From a plastic pollution perspective, the good news is that overall plastic production in the recording industry has diminished since the heyday of vinyl. From the plastics perspective, in 1977 (the US sales peak of the LP) the recording industry used 58 million kilograms of plastic. In 1988 (the peak of cassette sales) the industry used 56 million kilograms of plastic. And in 2000 (the peak of CD sales) the industry used 61 million kilograms of plastic. Then, when downloading and streaming take over, the amount of plastics used by the US recording industry drops dramatically, down to around 8 million kilograms by 2016.
The figures suggest that the rise of downloading and streaming are making music more environmentally friendly. From a carbon emissions perspective, however, the transition towards streaming recorded music from internet-connected devices has resulted in significantly higher carbon emissions than at any previous point in the history of music. Storing and processing music online uses a tremendous amount of resources and energy—which has a high impact on the environment.
After translating the production of plastics and the generation of electricity (for storing and transmitting digital audio files) into greenhouse gas equivalents (GHGs), researchers found that the rise in streaming has led to an increasingly negative impact on the environment. While 140 million kilograms of GHGs were generated in 1977, 136 million kilograms in 1988, and 157 million in 2000, by 2016, the generation of GHGs by storing and transmitting digital music files was estimated to be between 200-350 million kilograms in the U.S. alone.
The research also shows that while the environmental cost of music consumption has never been higher, the price consumers are willing to pay for music has never been lower. In 1997, consumers were willing to pay roughly 4.83% of an average weekly salary. That percentage decreased to roughly 1.22% of an average weekly salary in 2013. With the advent of streaming, of course, the business model of consuming recorded music changed: what used to be a commodity industry, where people bought copies to own, is now a service industry in which they buy temporary access to a music experience stored in the cloud.
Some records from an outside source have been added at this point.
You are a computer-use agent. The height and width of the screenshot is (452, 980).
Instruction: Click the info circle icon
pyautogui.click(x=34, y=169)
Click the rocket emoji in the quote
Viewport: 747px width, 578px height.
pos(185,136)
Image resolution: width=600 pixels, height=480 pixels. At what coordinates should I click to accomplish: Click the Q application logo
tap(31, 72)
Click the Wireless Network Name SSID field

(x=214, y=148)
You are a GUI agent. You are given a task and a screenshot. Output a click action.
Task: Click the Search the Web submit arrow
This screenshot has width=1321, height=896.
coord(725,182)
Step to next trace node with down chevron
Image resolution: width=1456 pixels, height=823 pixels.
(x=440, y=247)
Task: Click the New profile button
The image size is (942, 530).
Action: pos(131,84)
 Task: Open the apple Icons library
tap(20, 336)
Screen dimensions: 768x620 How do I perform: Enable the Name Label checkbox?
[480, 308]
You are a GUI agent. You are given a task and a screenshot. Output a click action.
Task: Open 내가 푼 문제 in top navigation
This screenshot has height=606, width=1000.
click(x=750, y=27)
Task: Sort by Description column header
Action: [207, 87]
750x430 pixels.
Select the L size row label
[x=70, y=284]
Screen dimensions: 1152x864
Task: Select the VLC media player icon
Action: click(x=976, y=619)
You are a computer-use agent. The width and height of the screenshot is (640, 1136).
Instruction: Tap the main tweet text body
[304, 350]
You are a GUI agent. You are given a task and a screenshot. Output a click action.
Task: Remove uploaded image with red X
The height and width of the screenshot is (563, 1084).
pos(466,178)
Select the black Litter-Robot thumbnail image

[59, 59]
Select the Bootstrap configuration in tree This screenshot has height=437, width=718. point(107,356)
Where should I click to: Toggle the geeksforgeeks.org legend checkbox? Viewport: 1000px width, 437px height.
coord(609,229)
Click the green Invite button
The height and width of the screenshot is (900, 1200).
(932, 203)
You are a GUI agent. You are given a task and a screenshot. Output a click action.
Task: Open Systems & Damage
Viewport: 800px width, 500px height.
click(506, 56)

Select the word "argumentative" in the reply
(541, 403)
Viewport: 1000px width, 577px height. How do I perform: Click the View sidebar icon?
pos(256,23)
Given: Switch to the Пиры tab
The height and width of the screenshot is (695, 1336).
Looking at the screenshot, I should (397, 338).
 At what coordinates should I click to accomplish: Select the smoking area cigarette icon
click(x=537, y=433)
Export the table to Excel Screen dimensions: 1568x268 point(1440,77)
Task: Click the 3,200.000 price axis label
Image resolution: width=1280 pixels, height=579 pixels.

For just $9.99—barely 1% of the current average weekly salary in the US—consumers now have unlimited ad-free access to almost all recorded music ever released via platforms such as Spotify, Apple Music, YouTube, Pandora, and Amazon.
To fairly compare past and present, you would have to factor in the emissions involved in making the devices on which we have listened to music in different eras. You would need to look at the fuel burned in distributing LPs or CDs to music stores, plus the costs of distributing music players then and now. There are the emissions from the recording studios and the emissions involved in making the musical instruments used in the recording process. You might even want to compare the emissions in live performances in the past and the present—it starts to look like an almost endless enquiry.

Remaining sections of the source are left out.